Сказав это, Мария Федоровна резко повернулась и вышла из кабинета, не удостаивая супруга ни словом, ни взглядом на прощанье.
Выйдя из кабинета, она поспешила снять ненавистную шляпу, а придя к себе в комнату, обратилась к ожидавшим ее дочерям и сыновьям с следующими словами:
— Милые дети, по некоторым обстоятельствам я решила отказаться от своего плана приветствовать его величество коленопреклоненной встречей. В данный момент это оказалось бы неуместным. А теперь я должна просить вас оставить меня, так как я хочу четверть часа полежать: у меня что-то голова разболелась.

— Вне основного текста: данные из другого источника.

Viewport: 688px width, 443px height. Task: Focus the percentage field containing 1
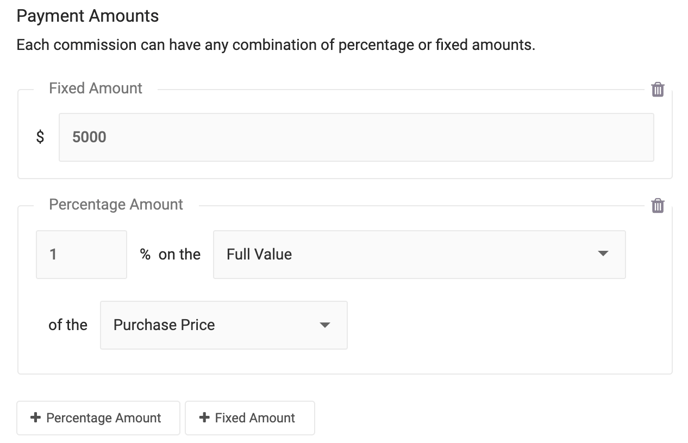click(x=81, y=254)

В этот момент послышался заразительный девичий смех. Великая княжна Елена, уже давно присматривавшаяся к шляпе, которую держала императрица в руках, смеясь, воскликнула:
— Но что случилось с маминой шляпой? Боже мой, что за ужас…
— Узнаю руку его величества государя и самодержца всея Руси! — насмешливо ответил великий князь Константин.
Мария Федоровна беспомощно махнула рукой. Великие князья и княжны замолчали и на цыпочках вышли из комнаты, оставляя государыню полежать на кушетке.
X
Тем временем парадные залы дворца были переполнены приглашенными, немало удивлявшимися, что их величества до сих пор не соизволяют выйти из своих апартаментов. По этому поводу стали циркулировать самые нелепые толки и предположения, которые, в свою очередь, наводили разговор на указы и мероприятия последнего времени.
Если бы государь мог слышать эти разговоры, он, пожалуй бы, поколебался в своей верности тезису: «В России царит единая воля монарха, подданным надлежит только повиноваться, а не рассуждать!» Он увидел бы, что никакая воля не может запретить человеку рассуждать и что рассуждения, вызванные желанием до конца соблюсти одну только самодержавную волю, способны более поколебать трон, чем отступления от узкодеспотических принципов.